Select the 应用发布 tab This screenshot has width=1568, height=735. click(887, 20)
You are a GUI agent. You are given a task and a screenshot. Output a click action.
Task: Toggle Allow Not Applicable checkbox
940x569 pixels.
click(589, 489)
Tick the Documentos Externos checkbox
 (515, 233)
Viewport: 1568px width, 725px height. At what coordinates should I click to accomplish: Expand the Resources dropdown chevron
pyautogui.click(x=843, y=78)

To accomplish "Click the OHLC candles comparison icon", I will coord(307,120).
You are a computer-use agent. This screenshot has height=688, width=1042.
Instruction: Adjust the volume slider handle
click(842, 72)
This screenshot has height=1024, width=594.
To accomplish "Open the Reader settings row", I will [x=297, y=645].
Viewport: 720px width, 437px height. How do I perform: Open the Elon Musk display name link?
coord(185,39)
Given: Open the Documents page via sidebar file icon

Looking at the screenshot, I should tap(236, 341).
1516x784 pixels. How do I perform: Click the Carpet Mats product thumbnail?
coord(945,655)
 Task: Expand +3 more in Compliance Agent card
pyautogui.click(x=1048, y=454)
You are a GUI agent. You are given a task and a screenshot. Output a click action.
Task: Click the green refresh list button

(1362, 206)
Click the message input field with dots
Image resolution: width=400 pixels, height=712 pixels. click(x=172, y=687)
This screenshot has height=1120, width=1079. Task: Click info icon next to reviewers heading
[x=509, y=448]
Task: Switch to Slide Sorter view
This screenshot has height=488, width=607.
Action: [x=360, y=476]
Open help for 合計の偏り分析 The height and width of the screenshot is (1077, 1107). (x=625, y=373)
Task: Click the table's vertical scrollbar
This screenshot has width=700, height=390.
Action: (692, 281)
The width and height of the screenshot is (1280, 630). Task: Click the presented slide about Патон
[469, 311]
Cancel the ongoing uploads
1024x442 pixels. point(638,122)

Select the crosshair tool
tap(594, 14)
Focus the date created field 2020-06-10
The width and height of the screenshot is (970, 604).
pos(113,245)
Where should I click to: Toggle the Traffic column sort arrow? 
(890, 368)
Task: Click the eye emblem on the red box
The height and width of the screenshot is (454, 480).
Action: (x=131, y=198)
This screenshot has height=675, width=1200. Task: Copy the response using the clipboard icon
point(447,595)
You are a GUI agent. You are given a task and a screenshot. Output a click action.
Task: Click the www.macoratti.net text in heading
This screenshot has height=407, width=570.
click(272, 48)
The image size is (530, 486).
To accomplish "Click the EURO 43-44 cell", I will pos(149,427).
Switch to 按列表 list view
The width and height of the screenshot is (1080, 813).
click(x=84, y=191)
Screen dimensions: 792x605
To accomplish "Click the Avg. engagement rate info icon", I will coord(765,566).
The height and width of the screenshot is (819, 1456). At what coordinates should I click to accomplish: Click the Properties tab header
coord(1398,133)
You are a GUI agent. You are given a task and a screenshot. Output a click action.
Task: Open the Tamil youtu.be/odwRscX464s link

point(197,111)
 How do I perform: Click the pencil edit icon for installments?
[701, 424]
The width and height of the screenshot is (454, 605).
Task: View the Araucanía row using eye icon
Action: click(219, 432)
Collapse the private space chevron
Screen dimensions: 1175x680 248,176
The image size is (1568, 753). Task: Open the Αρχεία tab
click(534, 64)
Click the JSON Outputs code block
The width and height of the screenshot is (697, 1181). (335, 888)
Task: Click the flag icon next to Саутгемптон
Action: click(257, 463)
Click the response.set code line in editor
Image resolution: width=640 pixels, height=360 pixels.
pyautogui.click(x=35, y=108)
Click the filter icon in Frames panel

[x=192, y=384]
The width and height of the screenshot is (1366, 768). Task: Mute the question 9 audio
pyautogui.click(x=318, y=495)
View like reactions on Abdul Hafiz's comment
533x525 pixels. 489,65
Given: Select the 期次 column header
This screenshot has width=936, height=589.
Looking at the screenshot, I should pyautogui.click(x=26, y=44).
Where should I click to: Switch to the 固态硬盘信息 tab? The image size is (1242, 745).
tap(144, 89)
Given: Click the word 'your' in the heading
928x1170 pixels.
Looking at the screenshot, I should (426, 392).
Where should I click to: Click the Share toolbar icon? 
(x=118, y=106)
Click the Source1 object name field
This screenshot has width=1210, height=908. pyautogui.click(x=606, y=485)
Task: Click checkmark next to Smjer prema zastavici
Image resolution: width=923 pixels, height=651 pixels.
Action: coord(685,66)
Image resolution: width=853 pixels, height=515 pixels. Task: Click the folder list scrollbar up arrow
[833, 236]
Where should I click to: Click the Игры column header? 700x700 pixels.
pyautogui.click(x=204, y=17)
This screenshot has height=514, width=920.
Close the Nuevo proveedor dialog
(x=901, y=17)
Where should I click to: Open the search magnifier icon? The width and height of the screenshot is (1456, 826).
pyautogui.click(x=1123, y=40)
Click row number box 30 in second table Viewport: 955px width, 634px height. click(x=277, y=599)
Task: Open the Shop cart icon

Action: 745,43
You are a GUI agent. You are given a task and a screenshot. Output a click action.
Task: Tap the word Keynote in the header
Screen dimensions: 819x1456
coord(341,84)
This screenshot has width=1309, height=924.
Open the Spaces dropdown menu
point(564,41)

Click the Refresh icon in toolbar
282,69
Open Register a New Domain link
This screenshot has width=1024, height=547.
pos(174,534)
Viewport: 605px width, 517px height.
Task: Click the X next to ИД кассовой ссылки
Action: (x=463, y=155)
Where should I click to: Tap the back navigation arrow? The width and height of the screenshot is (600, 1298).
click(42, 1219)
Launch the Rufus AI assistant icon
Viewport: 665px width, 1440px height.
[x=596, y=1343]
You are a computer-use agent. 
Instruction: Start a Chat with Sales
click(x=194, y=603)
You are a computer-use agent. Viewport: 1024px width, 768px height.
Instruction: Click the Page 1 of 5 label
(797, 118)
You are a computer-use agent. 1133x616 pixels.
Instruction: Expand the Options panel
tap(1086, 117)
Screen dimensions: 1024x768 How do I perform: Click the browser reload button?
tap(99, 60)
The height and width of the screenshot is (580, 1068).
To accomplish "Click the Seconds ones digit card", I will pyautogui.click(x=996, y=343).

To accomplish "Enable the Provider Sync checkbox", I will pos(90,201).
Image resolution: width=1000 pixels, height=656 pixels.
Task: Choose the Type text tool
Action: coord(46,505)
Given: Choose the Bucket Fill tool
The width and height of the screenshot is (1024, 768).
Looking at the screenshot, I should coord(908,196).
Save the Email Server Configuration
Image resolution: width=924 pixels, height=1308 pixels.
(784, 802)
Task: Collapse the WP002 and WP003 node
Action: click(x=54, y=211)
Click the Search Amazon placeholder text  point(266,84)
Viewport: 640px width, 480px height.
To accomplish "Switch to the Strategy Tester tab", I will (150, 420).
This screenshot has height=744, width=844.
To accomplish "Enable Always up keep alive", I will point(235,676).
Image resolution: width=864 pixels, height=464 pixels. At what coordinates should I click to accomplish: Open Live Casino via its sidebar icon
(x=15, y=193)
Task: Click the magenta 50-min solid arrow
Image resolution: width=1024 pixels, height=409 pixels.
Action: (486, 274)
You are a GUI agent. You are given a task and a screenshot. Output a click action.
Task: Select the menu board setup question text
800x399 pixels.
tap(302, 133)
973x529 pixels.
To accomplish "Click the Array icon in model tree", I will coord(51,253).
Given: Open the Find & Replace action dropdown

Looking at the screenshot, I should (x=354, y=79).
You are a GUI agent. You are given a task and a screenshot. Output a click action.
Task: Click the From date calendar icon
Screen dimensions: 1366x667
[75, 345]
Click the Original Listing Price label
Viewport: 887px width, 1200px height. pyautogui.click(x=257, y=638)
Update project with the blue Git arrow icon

§ §

▸ **EXERCISE DIRECTIONS**: Starting from the records above, copy each line where the string "computer" is found.

▸ **SOLUTION FOR THIS EXERCISE**:
You are a computer-use agent. This screenshot has height=688, width=1042.
You are a computer-use agent. 
You are a computer-use agent. Viewport: 1024px width, 768px height.
You are a computer-use agent. 1133x616 pixels.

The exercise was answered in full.